## Aim
Convert every one of these lines into a Markdown table with the columns "Row" and "Line," numbering the rows consecutively and leaving out any blank lines.

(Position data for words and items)
┌────────
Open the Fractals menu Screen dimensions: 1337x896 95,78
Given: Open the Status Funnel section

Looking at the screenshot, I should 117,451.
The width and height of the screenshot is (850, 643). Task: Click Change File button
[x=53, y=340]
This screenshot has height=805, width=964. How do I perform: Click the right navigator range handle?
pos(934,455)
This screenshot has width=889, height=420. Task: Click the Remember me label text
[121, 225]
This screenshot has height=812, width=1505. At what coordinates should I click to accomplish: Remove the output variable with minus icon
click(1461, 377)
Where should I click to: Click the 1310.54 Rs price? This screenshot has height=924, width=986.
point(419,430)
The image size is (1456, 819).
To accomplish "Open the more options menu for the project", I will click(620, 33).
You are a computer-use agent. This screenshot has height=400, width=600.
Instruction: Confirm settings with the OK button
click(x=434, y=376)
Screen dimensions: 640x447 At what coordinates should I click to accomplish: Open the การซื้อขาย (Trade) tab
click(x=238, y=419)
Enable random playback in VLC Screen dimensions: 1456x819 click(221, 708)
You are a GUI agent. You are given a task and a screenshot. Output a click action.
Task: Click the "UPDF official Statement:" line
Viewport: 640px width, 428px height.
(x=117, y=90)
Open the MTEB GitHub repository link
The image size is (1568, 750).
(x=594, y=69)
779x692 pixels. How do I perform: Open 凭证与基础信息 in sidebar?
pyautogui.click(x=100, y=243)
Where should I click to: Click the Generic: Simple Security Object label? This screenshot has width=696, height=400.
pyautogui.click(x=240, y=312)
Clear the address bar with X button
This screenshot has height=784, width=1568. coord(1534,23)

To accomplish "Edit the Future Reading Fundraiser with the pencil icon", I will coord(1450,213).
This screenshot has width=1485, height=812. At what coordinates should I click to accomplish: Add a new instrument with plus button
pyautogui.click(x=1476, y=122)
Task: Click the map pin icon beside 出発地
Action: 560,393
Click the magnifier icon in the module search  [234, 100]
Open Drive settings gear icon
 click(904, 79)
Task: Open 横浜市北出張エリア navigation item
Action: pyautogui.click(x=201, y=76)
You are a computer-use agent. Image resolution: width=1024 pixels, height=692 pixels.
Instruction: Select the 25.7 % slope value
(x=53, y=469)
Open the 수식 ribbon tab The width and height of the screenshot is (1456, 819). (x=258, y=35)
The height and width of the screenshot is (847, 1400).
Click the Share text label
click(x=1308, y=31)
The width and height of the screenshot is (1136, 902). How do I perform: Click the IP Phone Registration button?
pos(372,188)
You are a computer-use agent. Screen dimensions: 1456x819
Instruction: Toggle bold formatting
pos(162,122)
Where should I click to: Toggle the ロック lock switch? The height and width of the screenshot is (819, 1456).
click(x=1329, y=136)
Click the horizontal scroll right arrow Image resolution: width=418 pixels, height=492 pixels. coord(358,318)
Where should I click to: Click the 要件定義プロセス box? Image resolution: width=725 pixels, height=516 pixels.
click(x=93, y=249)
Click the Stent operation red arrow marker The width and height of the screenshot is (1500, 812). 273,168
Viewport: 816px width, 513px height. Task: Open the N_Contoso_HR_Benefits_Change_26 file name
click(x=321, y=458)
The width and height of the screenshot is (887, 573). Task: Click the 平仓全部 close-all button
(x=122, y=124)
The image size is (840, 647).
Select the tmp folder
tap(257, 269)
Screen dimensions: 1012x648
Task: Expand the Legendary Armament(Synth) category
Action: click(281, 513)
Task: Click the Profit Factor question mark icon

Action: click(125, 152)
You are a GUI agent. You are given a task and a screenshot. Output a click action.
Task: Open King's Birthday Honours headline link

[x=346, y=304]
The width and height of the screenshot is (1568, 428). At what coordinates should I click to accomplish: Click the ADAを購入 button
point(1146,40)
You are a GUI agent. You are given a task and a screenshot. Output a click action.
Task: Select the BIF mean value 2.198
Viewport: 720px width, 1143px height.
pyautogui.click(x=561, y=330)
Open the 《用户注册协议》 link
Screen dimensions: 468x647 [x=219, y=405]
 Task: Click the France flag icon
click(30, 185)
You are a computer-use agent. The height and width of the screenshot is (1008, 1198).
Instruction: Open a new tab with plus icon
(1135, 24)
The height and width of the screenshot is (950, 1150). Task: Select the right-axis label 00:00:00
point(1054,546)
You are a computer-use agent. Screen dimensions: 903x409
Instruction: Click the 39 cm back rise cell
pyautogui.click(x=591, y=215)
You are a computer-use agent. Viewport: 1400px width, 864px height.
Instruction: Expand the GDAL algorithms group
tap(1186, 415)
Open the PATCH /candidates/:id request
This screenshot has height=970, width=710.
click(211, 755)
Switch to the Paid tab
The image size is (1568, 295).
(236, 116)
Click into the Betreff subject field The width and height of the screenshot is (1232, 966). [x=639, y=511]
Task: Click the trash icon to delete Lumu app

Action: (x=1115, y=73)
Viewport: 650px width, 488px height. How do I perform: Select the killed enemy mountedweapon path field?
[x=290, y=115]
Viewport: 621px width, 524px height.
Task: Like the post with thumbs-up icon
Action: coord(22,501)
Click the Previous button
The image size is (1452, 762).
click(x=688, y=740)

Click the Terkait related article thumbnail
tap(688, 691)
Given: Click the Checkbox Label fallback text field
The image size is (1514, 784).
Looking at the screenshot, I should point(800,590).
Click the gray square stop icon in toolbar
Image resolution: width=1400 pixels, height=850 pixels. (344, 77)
└────────
## Response below
| Row | Line |
|---|---|
| 1 | Open the Fractals menu Screen dimensions: 1337x896 95,78 |
| 2 | Given: Open the Status Funnel section |
| 3 | Looking at the screenshot, I should 117,451. |
| 4 | The width and height of the screenshot is (850, 643). Task: Click Change File button |
| 5 | [x=53, y=340] |
| 6 | This screenshot has height=805, width=964. How do I perform: Click the right navigator range handle? |
| 7 | pos(934,455) |
| 8 | This screenshot has width=889, height=420. Task: Click the Remember me label text |
| 9 | [121, 225] |
| 10 | This screenshot has height=812, width=1505. At what coordinates should I click to accomplish: Remove the output variable with minus icon |
| 11 | click(1461, 377) |
| 12 | Where should I click to: Click the 1310.54 Rs price? This screenshot has height=924, width=986. |
| 13 | point(419,430) |
| 14 | The image size is (1456, 819). |
| 15 | To accomplish "Open the more options menu for the project", I will click(620, 33). |
| 16 | You are a computer-use agent. This screenshot has height=400, width=600. |
| 17 | Instruction: Confirm settings with the OK button |
| 18 | click(x=434, y=376) |
| 19 | Screen dimensions: 640x447 At what coordinates should I click to accomplish: Open the การซื้อขาย (Trade) tab |
| 20 | click(x=238, y=419) |
| 21 | Enable random playback in VLC Screen dimensions: 1456x819 click(221, 708) |
| 22 | You are a GUI agent. You are given a task and a screenshot. Output a click action. |
| 23 | Task: Click the "UPDF official Statement:" line |
| 24 | Viewport: 640px width, 428px height. |
| 25 | (x=117, y=90) |
| 26 | Open the MTEB GitHub repository link |
| 27 | The image size is (1568, 750). |
| 28 | (x=594, y=69) |
| 29 | 779x692 pixels. How do I perform: Open 凭证与基础信息 in sidebar? |
| 30 | pyautogui.click(x=100, y=243) |
| 31 | Where should I click to: Click the Generic: Simple Security Object label? This screenshot has width=696, height=400. |
| 32 | pyautogui.click(x=240, y=312) |
| 33 | Clear the address bar with X button |
| 34 | This screenshot has height=784, width=1568. coord(1534,23) |
| 35 | To accomplish "Edit the Future Reading Fundraiser with the pencil icon", I will coord(1450,213). |
| 36 | This screenshot has width=1485, height=812. At what coordinates should I click to accomplish: Add a new instrument with plus button |
| 37 | pyautogui.click(x=1476, y=122) |
| 38 | Task: Click the map pin icon beside 出発地 |
| 39 | Action: 560,393 |
| 40 | Click the magnifier icon in the module search  [234, 100] |
| 41 | Open Drive settings gear icon |
| 42 |  click(904, 79) |
| 43 | Task: Open 横浜市北出張エリア navigation item |
| 44 | Action: pyautogui.click(x=201, y=76) |
| 45 | You are a computer-use agent. Image resolution: width=1024 pixels, height=692 pixels. |
| 46 | Instruction: Select the 25.7 % slope value |
| 47 | (x=53, y=469) |
| 48 | Open the 수식 ribbon tab The width and height of the screenshot is (1456, 819). (x=258, y=35) |
| 49 | The height and width of the screenshot is (847, 1400). |
| 50 | Click the Share text label |
| 51 | click(x=1308, y=31) |
| 52 | The width and height of the screenshot is (1136, 902). How do I perform: Click the IP Phone Registration button? |
| 53 | pos(372,188) |
| 54 | You are a computer-use agent. Screen dimensions: 1456x819 |
| 55 | Instruction: Toggle bold formatting |
| 56 | pos(162,122) |
| 57 | Where should I click to: Toggle the ロック lock switch? The height and width of the screenshot is (819, 1456). |
| 58 | click(x=1329, y=136) |
| 59 | Click the horizontal scroll right arrow Image resolution: width=418 pixels, height=492 pixels. coord(358,318) |
| 60 | Where should I click to: Click the 要件定義プロセス box? Image resolution: width=725 pixels, height=516 pixels. |
| 61 | click(x=93, y=249) |
| 62 | Click the Stent operation red arrow marker The width and height of the screenshot is (1500, 812). 273,168 |
| 63 | Viewport: 816px width, 513px height. Task: Open the N_Contoso_HR_Benefits_Change_26 file name |
| 64 | click(x=321, y=458) |
| 65 | The width and height of the screenshot is (887, 573). Task: Click the 平仓全部 close-all button |
| 66 | (x=122, y=124) |
| 67 | The image size is (840, 647). |
| 68 | Select the tmp folder |
| 69 | tap(257, 269) |
| 70 | Screen dimensions: 1012x648 |
| 71 | Task: Expand the Legendary Armament(Synth) category |
| 72 | Action: click(281, 513) |
| 73 | Task: Click the Profit Factor question mark icon |
| 74 | Action: click(125, 152) |
| 75 | You are a GUI agent. You are given a task and a screenshot. Output a click action. |
| 76 | Task: Open King's Birthday Honours headline link |
| 77 | [x=346, y=304] |
| 78 | The width and height of the screenshot is (1568, 428). At what coordinates should I click to accomplish: Click the ADAを購入 button |
| 79 | point(1146,40) |
| 80 | You are a GUI agent. You are given a task and a screenshot. Output a click action. |
| 81 | Task: Select the BIF mean value 2.198 |
| 82 | Viewport: 720px width, 1143px height. |
| 83 | pyautogui.click(x=561, y=330) |
| 84 | Open the 《用户注册协议》 link |
| 85 | Screen dimensions: 468x647 [x=219, y=405] |
| 86 |  Task: Click the France flag icon |
| 87 | click(30, 185) |
| 88 | You are a computer-use agent. The height and width of the screenshot is (1008, 1198). |
| 89 | Instruction: Open a new tab with plus icon |
| 90 | (1135, 24) |
| 91 | The height and width of the screenshot is (950, 1150). Task: Select the right-axis label 00:00:00 |
| 92 | point(1054,546) |
| 93 | You are a computer-use agent. Screen dimensions: 903x409 |
| 94 | Instruction: Click the 39 cm back rise cell |
| 95 | pyautogui.click(x=591, y=215) |
| 96 | You are a computer-use agent. Viewport: 1400px width, 864px height. |
| 97 | Instruction: Expand the GDAL algorithms group |
| 98 | tap(1186, 415) |
| 99 | Open the PATCH /candidates/:id request |
| 100 | This screenshot has height=970, width=710. |
| 101 | click(211, 755) |
| 102 | Switch to the Paid tab |
| 103 | The image size is (1568, 295). |
| 104 | (236, 116) |
| 105 | Click into the Betreff subject field The width and height of the screenshot is (1232, 966). [x=639, y=511] |
| 106 | Task: Click the trash icon to delete Lumu app |
| 107 | Action: (x=1115, y=73) |
| 108 | Viewport: 650px width, 488px height. How do I perform: Select the killed enemy mountedweapon path field? |
| 109 | [x=290, y=115] |
| 110 | Viewport: 621px width, 524px height. |
| 111 | Task: Like the post with thumbs-up icon |
| 112 | Action: coord(22,501) |
| 113 | Click the Previous button |
| 114 | The image size is (1452, 762). |
| 115 | click(x=688, y=740) |
| 116 | Click the Terkait related article thumbnail |
| 117 | tap(688, 691) |
| 118 | Given: Click the Checkbox Label fallback text field |
| 119 | The image size is (1514, 784). |
| 120 | Looking at the screenshot, I should point(800,590). |
| 121 | Click the gray square stop icon in toolbar |
| 122 | Image resolution: width=1400 pixels, height=850 pixels. (344, 77) |